Number of different natural numbers which are smaller than two hundred million and using the digit 1 or 2 is:
A. ${3.2^8} - 2$
B. $(3){.2^8} - 1$
C. $(3){.2^9} - 1$
D. None

Answer 1

Hint: According to the question we have to determine the number of different natural numbers which are smaller than two hundred million and using the digit 1 or 2. So, first of all as we know that the possible numbers which are smaller than two hundred million and using the digit 1 or 2 can be either 1 digit, 2 digits, 3 digits, 4 digits, ……………., 9 digits.
Now, we have to determine the numbers of such 9 digits numbers and then the numbers of such 8 digits numbers same as the numbers of such 7 digits numbers and the numbers of such 6 digits numbers and so on till the numbers of such 1 digit number.
Now, we have to add all the numbers obtained thus the numbers that are smaller than 200000000 and we have to use only 1 or 2.
Now, to find the sum of all the numbers we have to use the formula to find the sum as mentioned below:

Formula used: $ \Rightarrow \sum\limits_{n = 1}^{n = 8} {{x^n}} .................(A)$
Now, to solve the obtained expression we have to use the formula which is mentioned below:
$ \Rightarrow \sum\limits_{k = 1}^n {{r^{k - 1}}} = \dfrac{{1 - {r^n}}}{{1 - r}}.........................(B)$
Now, on substituting all the values in the formula (B) above we can easily determine the number of different natural numbers which are smaller than two hundred million and using the digit 1 or 2.

Complete step by step solution:
Step 1: First of all as we know that the possible numbers which are smaller than two hundred million and using the digit 1 or 2 can be either 1 digit, 2 digits, 3 digits, 4 digits, ……………., 9 digits.
Step 2: Now, as from the step 1 we have to determine the all of those numbers which are as below:
The numbers of such 9 digits numbers are ${2^8}$,
The numbers of such 8 digits numbers are ${2^8}$,
The numbers of such 7 digits numbers are ${2^7}$,
The numbers of such 6 digits numbers are ${2^6}$,
The numbers of such 5 digits numbered are ${2^5}$, and so on.
Step 3: Now, we have to add all the numbers as obtained in the solution step 2. Hence,
$ \Rightarrow {2^8} + {2^8} + {2^7} + {2^6} + {2^5} + {2^4} + {2^3} + {2^2} + {2^1}$………………….(1)
Sep 4: Now, to add all the numbers as obtained (1) in the solution step 3 we have to use the formula (A) as mentioned in the solution hint.
$ \Rightarrow {2^8} + {2^8} + {2^7} + {2^6} + {2^5} + {2^4} + {2^3} + {2^2} + {2^1} = {2^8} + \sum\limits_{k = 1}^8 {{2^k}} $…………………(2)
Step 5: Now, we have to rearrange the terms as obtained (2) in the solution step 4. Hence,
$ \Rightarrow {2^8} + \sum\limits_{k = 1}^8 {{2^k}} = {2^8} + 2\sum\limits_{k = 1}^8 {{2^{k - 1}}} $……………………..(3)
Step 6: Now, to solve the expression (3) as obtained in the solution step 3 we have to use the formula (B) as mentioned in the solution hint.
$ \Rightarrow {2^8} + 2\sum\limits_{k = 1}^8 {{2^{k - 1}}} = {2^8} + 2\dfrac{{1 - {2^8}}}{{1 - 2}}$
On solving the expression as obtained just above,
$
   = {2^8} + 2({2^8} - 1) \\
   = 3.({2^8} - 2)
 $
Final solution: Hence, with the help of the formula (A) and (B) we have determined the number of different natural numbers which are smaller than two hundred million and using the digit 1 or 2 is $ = 3.({2^8} - 2)$.
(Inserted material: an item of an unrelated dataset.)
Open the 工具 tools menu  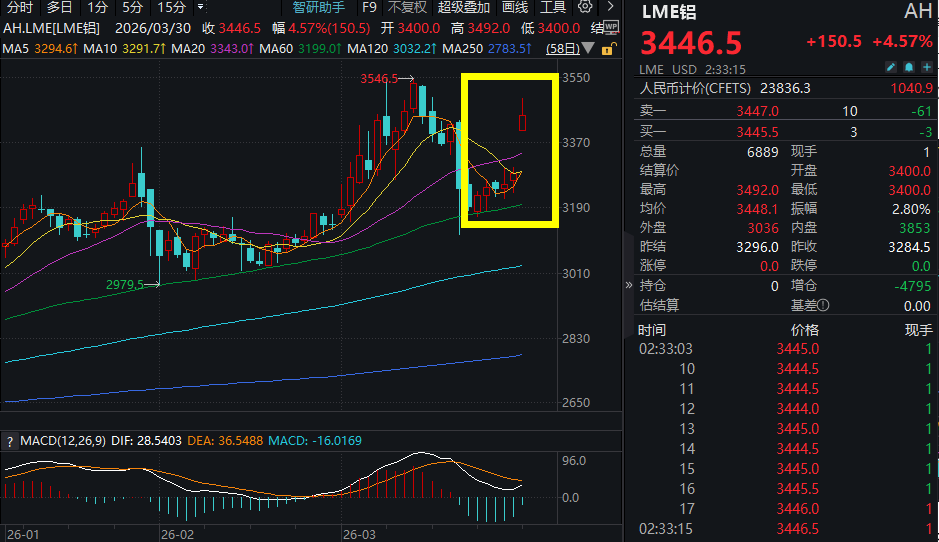[x=554, y=7]
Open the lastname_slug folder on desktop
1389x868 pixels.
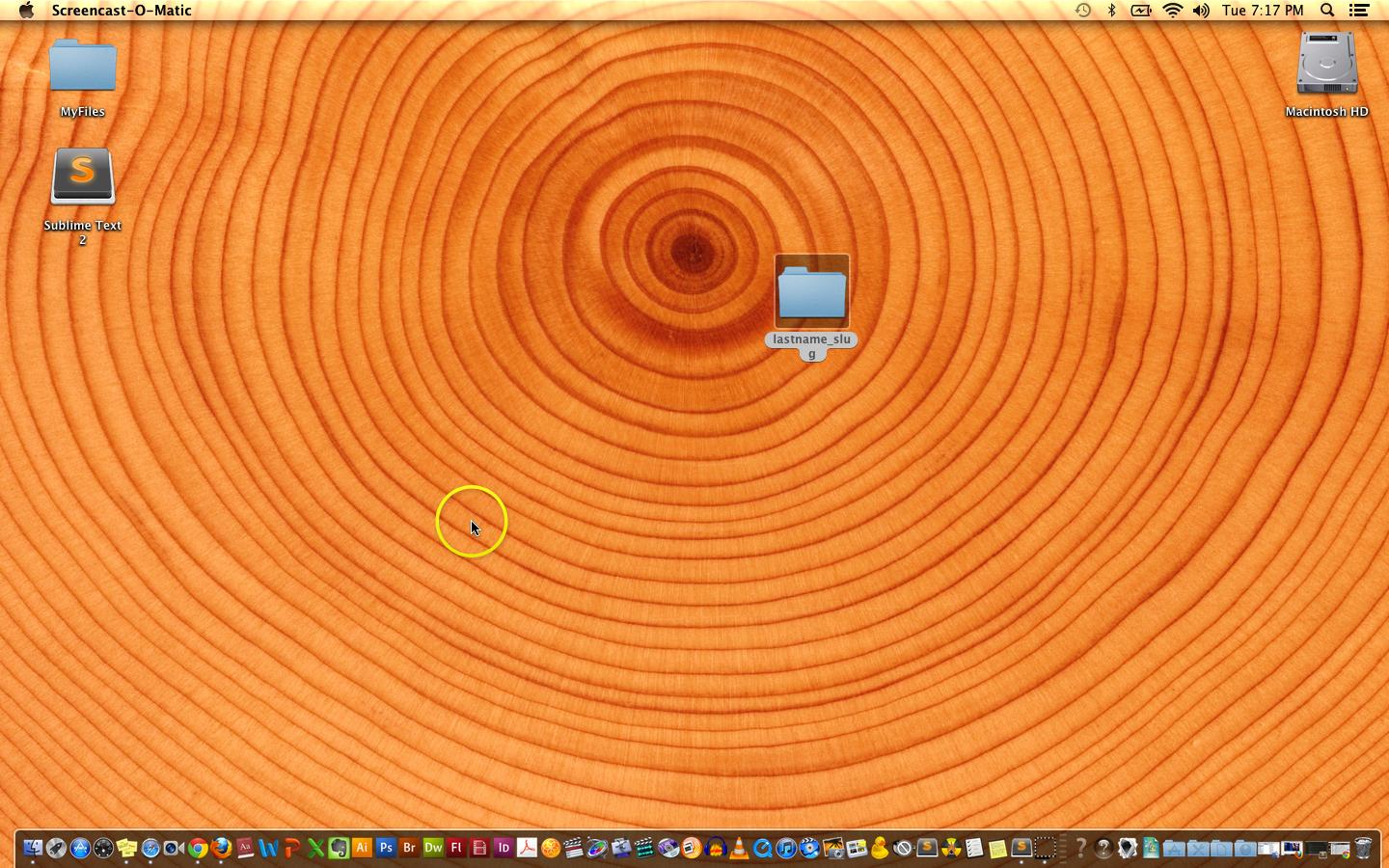(811, 292)
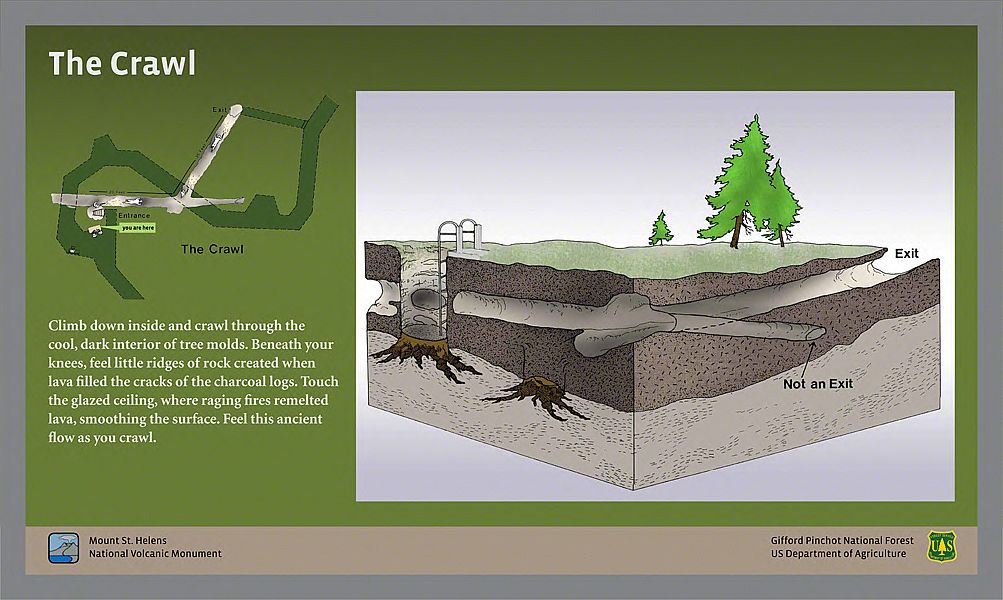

Therefore option (A) is correct.

Note: The possible numbers which are smaller than two hundred million and using the digit 1 or 2 can be either 1 digit, 2 digits, 3 digits, 4 digits, ……………., 9 digits.
The numbers of such 9 digits numbers are ${2^8}$, the numbers of such 8 digits numbers are ${2^8}$, the numbers of such 7 digits numbers are ${2^7}$, The numbers of such 6 digits numbers are ${2^6}$, ………………., and The numbers of such 1 digit number is ${2^1}$.